According to Figure 1 , the station track of a stop station of a circulating cable car is designated by 2; in the illustrated embodiment, this is the valley station of a four-seater chairlift, whose vehicles 5 are uncoupled from the conveying rope 9 when entering the holding station, on a cf. slow driving speed are decelerated, with which they bypass the platform of the holding station on the track of the station track 2 (clockwise in the plan view according to FIG. 1b); there (up to four) passengers can get in before the vehicle 5 accelerates again to the cable conveying speed, is coupled to the conveyor cable 9 and exits the holding station in the direction of arrow B uphill.

In addition to the station track 2, a garage (designated underground as 1) is arranged. Seven parallel siding tracks 3 ₍₁₎ to 3 ₍₇₎ are arranged in a rectangle and have open track ends on two opposite sides of this rectangle. The garage 1 is connected to the station track 2 via two feeder tracks 4 1, 4 2, on which the vehicles 5 can be conveyed in one or the other direction. The feeder track 4 1 which feeds the garage 1 is passable from the station track 2 via an outgoing switch 2 1; the feeder track 4₂ loading the station track 2 from the garage 1 has on Station track 2 is an incoming switch 2₂ which is arranged in relation to the outgoing switch 2₁ on the track of the station track 2 in the direction of travel. Both feeder tracks 4₁, 4₂ are on both ends at right angles to the open track ends of the seven siding 3 ₍₁₎ to 3 ₍₇₎ .

Between the open track ends of the siding 3 ₍₁₎ to 3 ₍₇₎ and the associated feeder track 4₁ or 4₂, a sliding switch 7₁ or 7₂ between the seven siding 3 ₍₁₎ to 3 _{(7) is} movable and on each loading siding 3 _{(i) can be} locked, on which the vehicles 5 can be conveyed to the respective siding 3 _(i) via a quarter circle.

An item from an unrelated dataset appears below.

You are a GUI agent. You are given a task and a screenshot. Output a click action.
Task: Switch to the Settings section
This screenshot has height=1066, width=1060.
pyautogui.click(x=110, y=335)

On both feeder tracks 4 ₁ and 4 2 and on the siding 3 ₍₁₎ to 3 ₍₇₎ , corresponding conveying devices 10 are arranged, which alternately attack the hanger 5 1 at the respective transfer points or drive onto the cable clamps 5 2 of the vehicles 5.

Between the two feeder tracks 4₁ and 4₂ a single, generally designated 6 intersection is arranged, which is controllable with two switch pieces 6₁ and 6₂. If the garage loading feeder track 4 ₁ is used by vehicles 5, then the associated switch piece 6 1 is inserted at the intersection 6 and connects the adjacent guide rails, while the other switch piece 6 2 is disengaged, on the other guide rail of the feeder track 2 feeding feed track 4₂ to clear a gap for the passage of the hanger 5₁.

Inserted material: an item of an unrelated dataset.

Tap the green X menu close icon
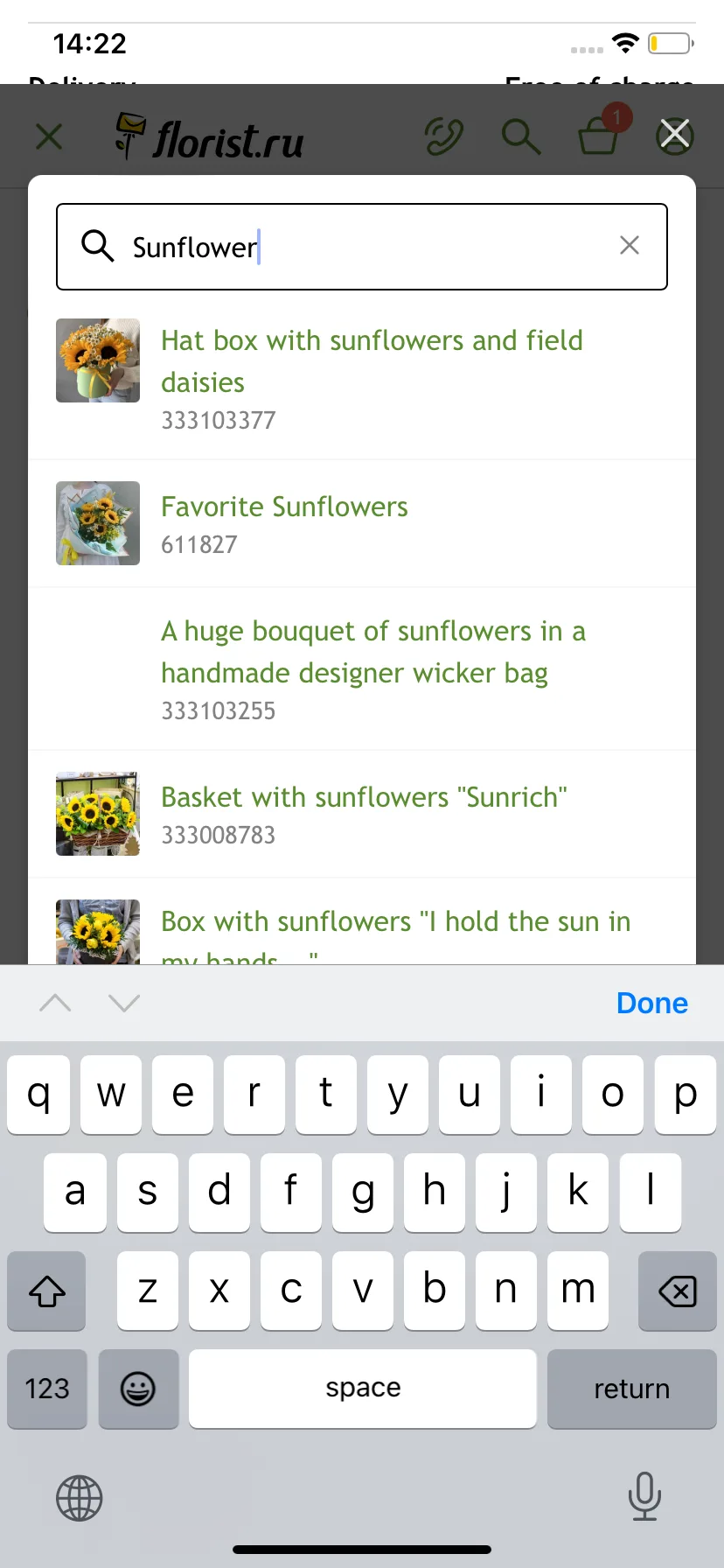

In the embodiment shown in Fig.1, the two feeder tracks 4₁, 4₂ in parallel to each other are brought vertically to the siding 3, are deflected at the intersection 6 at right angles, run parallel to them over the length of the siding 3 and are then over the corner of the rectangle is brought up to the track ends of the siding 3 that are open on both sides. At the intersection 6 is in the conveying direction, in the plan view according to Fig.1b counterclockwise, a straight passage from one 4 ₁ to the other Feeder track 4₂ possible if both switch pieces 6₁ and 6₂ are inserted.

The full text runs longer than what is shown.